In 1902 he returned to Denver where he became part owner of a penny arcade, showing slot-machine pictures. In the following year he returned to New England and with his brother Israel Gordon opened a slot-machine picture business at Worcester, Mass., placing machines in stores, penny arcades and elsewhere. Later he established penny arcades in several neighboring cities in Massachusetts and Connecticut. In 1906 he opened at Worcester a “nickelodeon,” the first motion picture theatre in that city. Its success prompted him to extend the scope of his operations gradually until he became the largest operator of motion picture and vaudeville theatres in New England.
He also built, with his three brothers, the Gordon Olympia theatre at Rochester, N.Y. In 1912 he organized and became president of Olympia Theatres, Inc., which eventually operated thirty-eight motion picture theatres in New England. He was also the managing director of each theatre in the chain. Secondarily, Gordon and Louis Mayer formed the Gordon-Mayer Theatrical Company, which booked talent for his theatres and distributed Metro's pictures.[1]

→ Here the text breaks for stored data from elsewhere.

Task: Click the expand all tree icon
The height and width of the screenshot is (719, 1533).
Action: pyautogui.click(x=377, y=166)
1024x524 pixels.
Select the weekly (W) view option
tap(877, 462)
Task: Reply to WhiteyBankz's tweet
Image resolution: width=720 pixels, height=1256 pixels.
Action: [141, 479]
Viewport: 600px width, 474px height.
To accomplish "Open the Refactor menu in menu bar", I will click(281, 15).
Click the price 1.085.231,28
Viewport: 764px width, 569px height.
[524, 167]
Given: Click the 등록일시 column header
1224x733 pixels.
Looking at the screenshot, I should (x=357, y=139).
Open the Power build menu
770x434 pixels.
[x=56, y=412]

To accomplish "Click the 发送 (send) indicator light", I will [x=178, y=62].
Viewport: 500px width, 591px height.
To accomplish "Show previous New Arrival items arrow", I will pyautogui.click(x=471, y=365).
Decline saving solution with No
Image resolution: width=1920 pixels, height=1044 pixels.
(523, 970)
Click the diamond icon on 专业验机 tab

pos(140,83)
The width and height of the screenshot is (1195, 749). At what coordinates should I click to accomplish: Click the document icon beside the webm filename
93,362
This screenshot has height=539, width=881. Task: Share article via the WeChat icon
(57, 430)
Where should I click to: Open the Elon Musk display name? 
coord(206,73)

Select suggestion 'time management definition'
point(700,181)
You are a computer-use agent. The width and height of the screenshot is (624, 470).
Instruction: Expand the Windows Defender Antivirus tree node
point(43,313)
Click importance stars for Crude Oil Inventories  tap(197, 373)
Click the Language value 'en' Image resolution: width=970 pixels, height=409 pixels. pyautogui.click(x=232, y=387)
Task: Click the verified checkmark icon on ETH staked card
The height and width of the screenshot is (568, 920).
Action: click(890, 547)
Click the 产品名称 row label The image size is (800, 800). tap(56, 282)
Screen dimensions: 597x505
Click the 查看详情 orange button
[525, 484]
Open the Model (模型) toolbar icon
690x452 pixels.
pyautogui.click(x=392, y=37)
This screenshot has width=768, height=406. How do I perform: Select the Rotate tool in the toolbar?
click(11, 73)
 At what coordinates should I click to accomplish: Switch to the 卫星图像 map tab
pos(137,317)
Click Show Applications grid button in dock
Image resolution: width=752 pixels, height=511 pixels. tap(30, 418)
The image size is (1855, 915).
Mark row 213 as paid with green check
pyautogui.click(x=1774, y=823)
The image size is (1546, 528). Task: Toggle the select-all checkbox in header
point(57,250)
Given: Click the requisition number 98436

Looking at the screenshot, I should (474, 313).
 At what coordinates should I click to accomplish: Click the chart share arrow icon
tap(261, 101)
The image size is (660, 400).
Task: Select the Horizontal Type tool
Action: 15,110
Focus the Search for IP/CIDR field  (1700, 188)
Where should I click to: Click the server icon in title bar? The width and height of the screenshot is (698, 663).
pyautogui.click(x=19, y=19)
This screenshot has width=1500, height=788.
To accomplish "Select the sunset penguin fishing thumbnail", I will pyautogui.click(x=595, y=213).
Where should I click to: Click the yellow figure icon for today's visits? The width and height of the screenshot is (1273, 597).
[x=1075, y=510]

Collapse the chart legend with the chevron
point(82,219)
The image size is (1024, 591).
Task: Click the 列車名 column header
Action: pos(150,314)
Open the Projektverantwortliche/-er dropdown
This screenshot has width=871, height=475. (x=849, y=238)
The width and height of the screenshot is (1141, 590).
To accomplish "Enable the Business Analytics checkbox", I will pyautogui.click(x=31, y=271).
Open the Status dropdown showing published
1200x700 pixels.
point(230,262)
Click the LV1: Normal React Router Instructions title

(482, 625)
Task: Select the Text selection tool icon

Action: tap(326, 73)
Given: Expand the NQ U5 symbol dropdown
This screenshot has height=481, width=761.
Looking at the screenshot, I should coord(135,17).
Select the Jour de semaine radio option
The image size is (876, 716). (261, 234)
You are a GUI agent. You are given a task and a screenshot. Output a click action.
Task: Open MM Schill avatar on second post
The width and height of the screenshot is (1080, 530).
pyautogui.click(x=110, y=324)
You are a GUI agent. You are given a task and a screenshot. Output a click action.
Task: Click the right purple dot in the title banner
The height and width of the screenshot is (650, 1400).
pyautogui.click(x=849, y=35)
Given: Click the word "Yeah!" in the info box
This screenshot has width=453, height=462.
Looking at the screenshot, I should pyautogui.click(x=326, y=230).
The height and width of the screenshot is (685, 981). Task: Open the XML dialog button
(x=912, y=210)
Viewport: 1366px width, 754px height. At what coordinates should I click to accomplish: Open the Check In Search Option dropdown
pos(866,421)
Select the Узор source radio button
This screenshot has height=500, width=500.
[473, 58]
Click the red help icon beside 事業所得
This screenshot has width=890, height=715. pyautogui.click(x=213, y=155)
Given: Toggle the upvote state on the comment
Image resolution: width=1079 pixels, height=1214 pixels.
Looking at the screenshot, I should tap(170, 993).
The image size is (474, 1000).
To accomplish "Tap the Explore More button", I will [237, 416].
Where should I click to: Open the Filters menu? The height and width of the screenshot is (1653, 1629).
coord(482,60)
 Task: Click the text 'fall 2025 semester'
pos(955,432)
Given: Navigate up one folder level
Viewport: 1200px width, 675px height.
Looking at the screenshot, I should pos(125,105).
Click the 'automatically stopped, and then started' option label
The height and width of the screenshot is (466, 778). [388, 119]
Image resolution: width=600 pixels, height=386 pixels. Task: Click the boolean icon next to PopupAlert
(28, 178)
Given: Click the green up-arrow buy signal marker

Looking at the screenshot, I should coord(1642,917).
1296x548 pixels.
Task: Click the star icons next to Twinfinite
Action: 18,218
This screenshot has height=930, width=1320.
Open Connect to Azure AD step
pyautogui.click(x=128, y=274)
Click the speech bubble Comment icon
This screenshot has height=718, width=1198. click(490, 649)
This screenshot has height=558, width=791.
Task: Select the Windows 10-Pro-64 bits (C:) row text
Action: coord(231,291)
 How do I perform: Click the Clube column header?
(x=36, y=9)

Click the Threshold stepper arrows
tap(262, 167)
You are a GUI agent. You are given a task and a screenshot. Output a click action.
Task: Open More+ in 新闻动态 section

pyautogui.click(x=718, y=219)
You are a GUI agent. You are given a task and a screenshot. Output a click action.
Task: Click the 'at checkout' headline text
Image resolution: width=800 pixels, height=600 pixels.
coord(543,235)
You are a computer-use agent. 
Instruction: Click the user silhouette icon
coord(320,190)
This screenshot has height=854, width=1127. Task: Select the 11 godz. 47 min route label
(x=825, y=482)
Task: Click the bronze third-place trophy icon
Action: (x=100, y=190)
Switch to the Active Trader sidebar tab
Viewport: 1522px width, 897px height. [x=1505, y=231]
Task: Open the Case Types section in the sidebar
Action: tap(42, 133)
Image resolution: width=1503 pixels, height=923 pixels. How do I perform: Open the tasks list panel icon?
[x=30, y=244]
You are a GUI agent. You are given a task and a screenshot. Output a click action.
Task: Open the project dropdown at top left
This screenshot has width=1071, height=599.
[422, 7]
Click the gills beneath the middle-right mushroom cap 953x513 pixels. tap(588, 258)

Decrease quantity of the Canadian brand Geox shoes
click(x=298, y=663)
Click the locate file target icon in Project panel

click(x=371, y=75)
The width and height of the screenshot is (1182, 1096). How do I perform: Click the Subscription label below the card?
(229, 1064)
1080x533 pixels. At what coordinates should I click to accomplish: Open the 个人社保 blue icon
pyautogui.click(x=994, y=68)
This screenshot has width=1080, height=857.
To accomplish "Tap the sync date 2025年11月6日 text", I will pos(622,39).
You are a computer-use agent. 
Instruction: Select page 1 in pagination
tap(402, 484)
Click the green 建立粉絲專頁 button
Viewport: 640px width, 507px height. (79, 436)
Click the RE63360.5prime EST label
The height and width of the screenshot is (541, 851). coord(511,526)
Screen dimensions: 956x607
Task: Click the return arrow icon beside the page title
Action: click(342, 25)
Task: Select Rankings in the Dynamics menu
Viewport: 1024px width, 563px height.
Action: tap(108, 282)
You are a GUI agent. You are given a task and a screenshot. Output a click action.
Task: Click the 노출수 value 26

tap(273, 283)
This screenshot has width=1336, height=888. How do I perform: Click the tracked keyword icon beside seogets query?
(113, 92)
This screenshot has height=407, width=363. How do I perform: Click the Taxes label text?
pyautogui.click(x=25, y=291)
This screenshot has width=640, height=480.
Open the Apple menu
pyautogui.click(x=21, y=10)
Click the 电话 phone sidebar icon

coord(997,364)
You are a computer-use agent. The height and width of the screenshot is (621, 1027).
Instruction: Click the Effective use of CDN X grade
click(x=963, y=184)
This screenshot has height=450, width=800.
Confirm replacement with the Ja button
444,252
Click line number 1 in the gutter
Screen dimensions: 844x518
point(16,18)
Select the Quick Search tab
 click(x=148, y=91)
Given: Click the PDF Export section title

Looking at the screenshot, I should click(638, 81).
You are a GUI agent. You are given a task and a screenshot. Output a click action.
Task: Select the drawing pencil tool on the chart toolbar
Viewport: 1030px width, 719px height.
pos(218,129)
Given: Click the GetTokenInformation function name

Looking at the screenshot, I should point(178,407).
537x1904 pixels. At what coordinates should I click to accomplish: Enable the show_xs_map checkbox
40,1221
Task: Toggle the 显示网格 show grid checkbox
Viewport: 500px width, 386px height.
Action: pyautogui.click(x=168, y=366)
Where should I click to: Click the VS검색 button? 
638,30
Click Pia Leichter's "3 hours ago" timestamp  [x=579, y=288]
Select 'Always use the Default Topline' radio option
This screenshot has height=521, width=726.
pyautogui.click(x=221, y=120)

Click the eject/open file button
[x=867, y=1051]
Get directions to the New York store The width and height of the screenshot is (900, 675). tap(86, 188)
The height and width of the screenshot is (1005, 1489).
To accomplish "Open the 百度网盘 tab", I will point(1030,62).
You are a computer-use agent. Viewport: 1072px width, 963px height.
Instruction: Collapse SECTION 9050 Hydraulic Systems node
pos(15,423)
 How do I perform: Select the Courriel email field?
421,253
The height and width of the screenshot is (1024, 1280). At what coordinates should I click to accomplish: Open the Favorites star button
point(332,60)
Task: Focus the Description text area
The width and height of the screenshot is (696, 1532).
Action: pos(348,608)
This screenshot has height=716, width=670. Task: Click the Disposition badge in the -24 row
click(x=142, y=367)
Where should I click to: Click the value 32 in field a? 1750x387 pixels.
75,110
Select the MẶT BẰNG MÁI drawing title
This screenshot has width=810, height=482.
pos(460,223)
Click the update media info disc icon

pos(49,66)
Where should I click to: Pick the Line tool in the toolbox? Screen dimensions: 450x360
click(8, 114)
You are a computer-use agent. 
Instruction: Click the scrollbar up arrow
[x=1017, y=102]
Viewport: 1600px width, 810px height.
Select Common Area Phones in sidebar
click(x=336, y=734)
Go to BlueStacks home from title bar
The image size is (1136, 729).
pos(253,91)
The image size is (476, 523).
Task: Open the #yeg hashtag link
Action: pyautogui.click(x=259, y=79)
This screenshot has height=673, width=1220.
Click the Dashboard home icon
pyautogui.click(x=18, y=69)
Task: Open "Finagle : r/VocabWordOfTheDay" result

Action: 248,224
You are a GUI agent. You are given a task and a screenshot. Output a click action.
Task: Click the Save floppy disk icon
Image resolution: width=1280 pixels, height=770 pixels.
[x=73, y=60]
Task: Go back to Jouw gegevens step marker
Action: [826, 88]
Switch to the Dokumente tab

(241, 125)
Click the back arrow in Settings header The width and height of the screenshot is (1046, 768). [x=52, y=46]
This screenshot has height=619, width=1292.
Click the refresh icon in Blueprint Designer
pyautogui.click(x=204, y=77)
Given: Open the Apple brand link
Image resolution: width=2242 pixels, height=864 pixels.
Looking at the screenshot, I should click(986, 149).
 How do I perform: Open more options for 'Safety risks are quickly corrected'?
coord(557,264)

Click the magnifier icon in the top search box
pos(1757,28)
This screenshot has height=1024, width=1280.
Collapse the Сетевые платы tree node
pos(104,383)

Meanwhile, as one of the largest exhibitors of motion pictures, Gordon became interested in the stabilization of conditions in the industry and in 1917 was largely instrumental in organizing the First National Exhibitors Circuit, Inc., of which he was elected a vice-president and director. This corporation, which was succeeded in 1919 by Associated First National Pictures, Inc., and in 1924 by First National Pictures, Inc., was formed originally to function as an agency to lease and distribute motion pictures for exhibition by its members. More specifically, by late 1921, over 4,000 franchise holders were participating in a consolidated enterprise with an estimated value of $50 million for "the elimination of wasteful expense and for the betterment of the quality of photoplays and methods of exchanging and distributing films."[2] This limitation on its field of action, however, did not long continue, the corporation early developing into a product of motion pictures on a large scale, with an extensive plant at Burbank, Calif., and with some of the most popular film stars of that period, including Charlie Chaplin, Douglas Fairbanks and Mary Pickford, on its list of actors. As recalled by his son, William J. J. Gordon:[3]
"My father was a typical bourgeois. The theatre business wasn't formal enough for him. Some people he admired on the screen, but couldn't do business with. Charlie Chaplin, for instance; he couldn't stand him personally. Father was a banker; the sooner he could put on banking clothes, the more relaxed he was. Louis Mayer he regarded as perhaps overenthusiastic but an honorable man, far more than most of the people in the business."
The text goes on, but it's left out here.